ApothecaryBrewing 11-20-2012 05:33 PM

I had done about a 3-4 gallon boil and topped it up to exactly 5 gallons when I dropped it into the fermenter. Before I did my OG reading I even calibrated my hydrometer and if it was off it was by a margin that I could not see and I have 20/20 vision haha.

Maybe I didn't clean out the LME cans as well as I should have.

Pie_Man 11-20-2012 05:41 PM

It's difficult to get an accurate gravity reading after adding top off water. Your wort, and the top off water, have different gravities and it's difficult to get them mixed together for an accurate reading. This is likely the main culprit; it's a pretty common question on here when people are doing partial boils. Your gravity was likely higher than 1.060.

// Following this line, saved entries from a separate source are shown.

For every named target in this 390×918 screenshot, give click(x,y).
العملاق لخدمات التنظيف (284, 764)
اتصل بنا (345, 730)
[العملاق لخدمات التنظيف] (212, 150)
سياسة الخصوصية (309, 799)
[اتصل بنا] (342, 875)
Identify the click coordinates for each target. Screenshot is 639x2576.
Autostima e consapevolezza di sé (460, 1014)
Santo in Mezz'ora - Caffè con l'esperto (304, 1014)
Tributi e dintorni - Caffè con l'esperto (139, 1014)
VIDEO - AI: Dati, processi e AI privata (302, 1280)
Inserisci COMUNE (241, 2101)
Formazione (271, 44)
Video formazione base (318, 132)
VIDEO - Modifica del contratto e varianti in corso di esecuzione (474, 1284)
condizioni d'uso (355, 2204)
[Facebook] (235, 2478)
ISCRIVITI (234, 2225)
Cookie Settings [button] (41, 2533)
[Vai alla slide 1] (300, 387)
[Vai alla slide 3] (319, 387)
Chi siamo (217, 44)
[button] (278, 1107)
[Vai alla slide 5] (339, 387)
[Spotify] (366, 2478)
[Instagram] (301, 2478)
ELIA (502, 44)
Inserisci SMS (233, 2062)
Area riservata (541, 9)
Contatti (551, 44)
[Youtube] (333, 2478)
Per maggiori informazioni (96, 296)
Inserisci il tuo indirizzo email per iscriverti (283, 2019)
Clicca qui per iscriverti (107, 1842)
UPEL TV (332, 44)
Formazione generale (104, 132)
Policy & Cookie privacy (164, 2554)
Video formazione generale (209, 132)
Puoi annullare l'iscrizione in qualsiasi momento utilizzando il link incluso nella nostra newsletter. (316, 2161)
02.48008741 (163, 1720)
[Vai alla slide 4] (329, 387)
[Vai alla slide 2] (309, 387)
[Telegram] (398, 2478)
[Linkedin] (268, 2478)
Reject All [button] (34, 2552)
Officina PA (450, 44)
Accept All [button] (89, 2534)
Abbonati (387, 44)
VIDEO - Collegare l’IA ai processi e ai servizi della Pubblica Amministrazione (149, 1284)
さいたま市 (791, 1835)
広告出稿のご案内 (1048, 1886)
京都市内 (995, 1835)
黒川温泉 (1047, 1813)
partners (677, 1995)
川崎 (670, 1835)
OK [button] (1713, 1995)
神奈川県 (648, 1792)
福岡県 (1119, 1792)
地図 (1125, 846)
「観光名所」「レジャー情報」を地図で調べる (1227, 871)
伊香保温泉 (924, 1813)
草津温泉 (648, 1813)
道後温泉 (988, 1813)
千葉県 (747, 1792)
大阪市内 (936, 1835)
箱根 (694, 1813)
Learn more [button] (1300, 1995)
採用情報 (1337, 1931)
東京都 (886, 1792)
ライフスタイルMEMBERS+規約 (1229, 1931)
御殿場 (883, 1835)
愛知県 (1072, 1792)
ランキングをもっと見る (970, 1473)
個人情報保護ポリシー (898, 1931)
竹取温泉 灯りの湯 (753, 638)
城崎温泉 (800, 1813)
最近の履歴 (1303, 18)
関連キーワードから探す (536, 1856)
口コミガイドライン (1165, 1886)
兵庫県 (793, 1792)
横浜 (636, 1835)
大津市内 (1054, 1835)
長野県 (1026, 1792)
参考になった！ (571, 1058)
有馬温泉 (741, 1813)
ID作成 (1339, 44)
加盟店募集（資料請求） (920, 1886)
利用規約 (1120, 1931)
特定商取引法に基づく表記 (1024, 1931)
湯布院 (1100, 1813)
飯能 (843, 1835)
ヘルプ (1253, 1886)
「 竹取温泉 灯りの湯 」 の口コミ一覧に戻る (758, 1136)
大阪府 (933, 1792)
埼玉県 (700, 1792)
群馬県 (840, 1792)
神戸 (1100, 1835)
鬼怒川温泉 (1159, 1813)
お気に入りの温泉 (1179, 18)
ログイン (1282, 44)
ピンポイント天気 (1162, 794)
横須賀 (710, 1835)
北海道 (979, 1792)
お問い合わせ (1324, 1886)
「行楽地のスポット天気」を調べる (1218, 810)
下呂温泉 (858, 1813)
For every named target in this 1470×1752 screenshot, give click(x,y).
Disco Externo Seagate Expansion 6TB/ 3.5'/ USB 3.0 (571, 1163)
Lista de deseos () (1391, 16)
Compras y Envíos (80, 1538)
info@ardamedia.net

daksin 11-20-2012 05:51 PM

Flaked grains have no diastatic power. They have been cooked (starches gelatinized) so you don't have to do a cereal mash, but they still need to be mashed with a base grain to convert any of that starch to sugar. You basically didn't get any rye in your beer, just a bunch of unconverted starch. Next time, mash your flaked grains with at least a pound of 2-row in 1.5qts/lb to get some conversion. That accounts for the low OG, and should give you a lower than expected FG as well- wait another week before deciding.

ApothecaryBrewing 11-20-2012 06:53 PM

I figured I messed up with the Flaked Rye. The guy at the LHBS told me a steep with some crystal would be fine and he seems like a rather knowledgeable fellow... should have known the interwebz know better.

I know this isn't the ideal forum for this, but for future renditions of this beer, should I opt for a different rye grain or should I follow the mash process with base malt if I am sticking with Extract for a bit?

Pie_Man 11-20-2012 07:27 PM

Flaked rye certainly needs to be mashed, I though you were using rye malt which should have enough diastatic power to convert itself, sorry for the confusion on my part.

If using flaked rye again, I would certainly do a partial mash, there's plenty of instructions on here about doing that.